How to complete this task ->
Each line of the data that includes the string "agent" is to be copied out.

Stored data ->
************
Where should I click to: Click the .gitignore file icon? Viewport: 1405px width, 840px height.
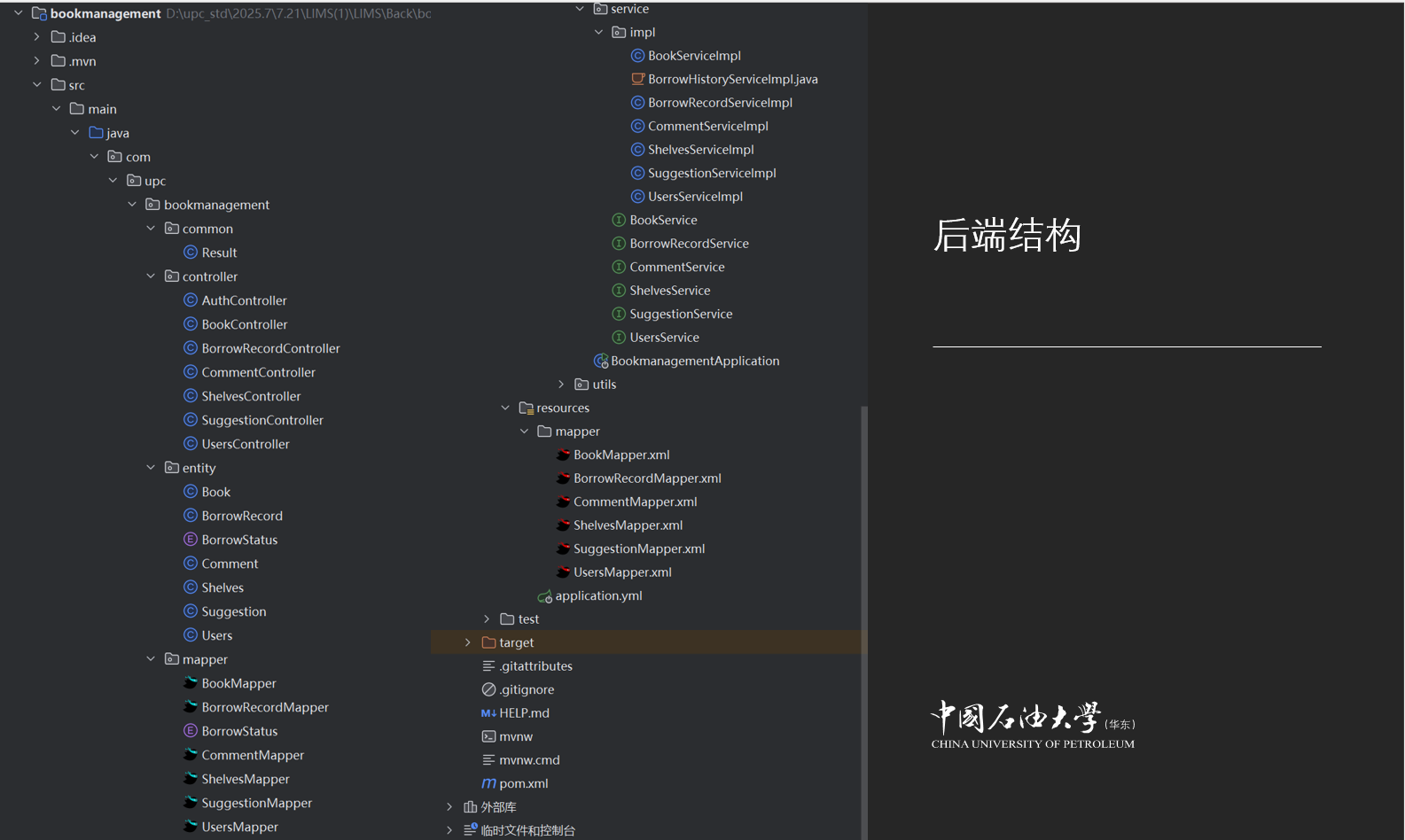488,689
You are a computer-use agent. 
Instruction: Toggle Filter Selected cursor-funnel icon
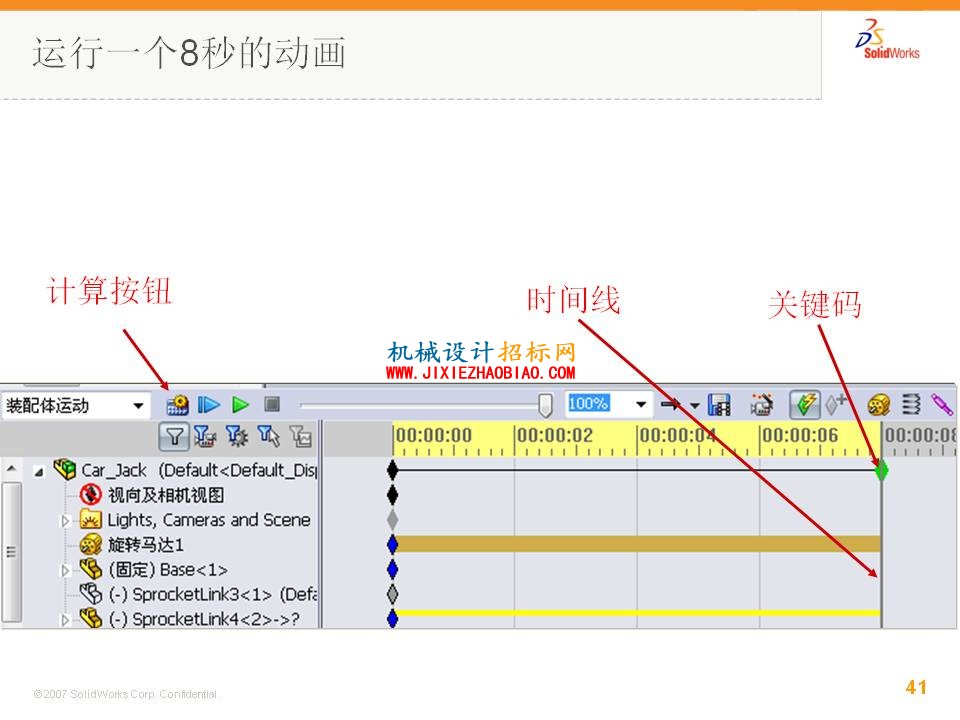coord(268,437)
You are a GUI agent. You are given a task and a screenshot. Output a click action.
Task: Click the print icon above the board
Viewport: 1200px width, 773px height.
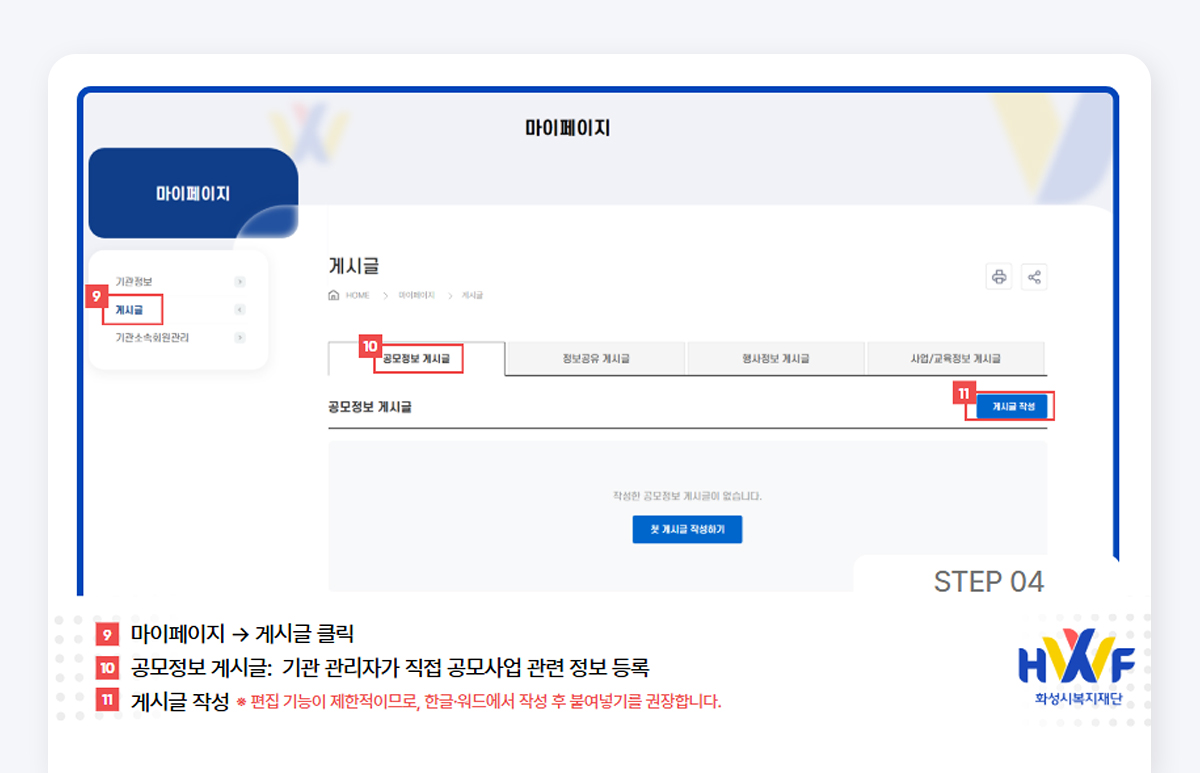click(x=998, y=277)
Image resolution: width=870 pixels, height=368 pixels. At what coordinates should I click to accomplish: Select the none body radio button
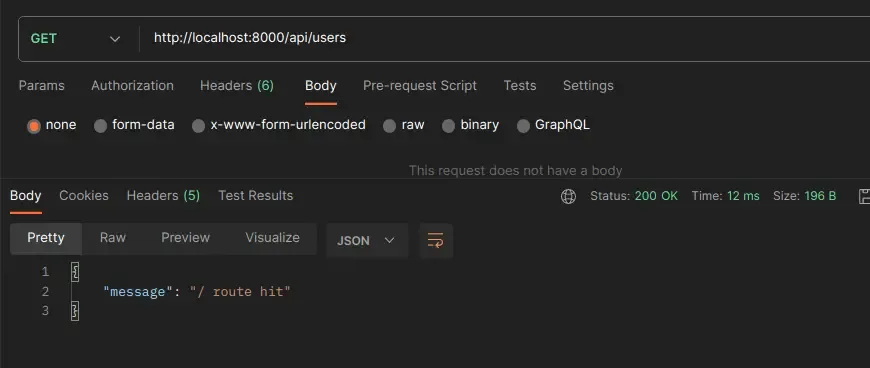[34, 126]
************
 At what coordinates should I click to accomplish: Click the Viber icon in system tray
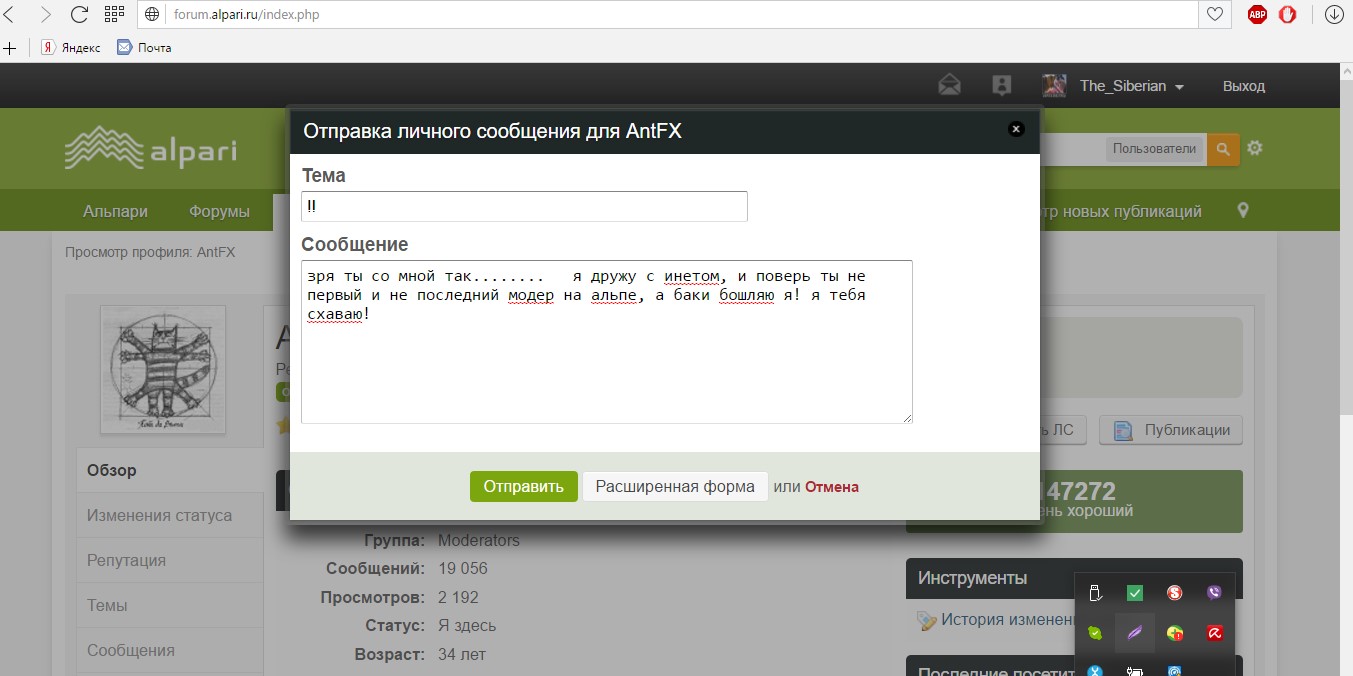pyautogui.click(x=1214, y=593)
************
Expected output ->
You are a computer-use agent. 
You are a GUI agent. You are given a task and a screenshot. Output a click action.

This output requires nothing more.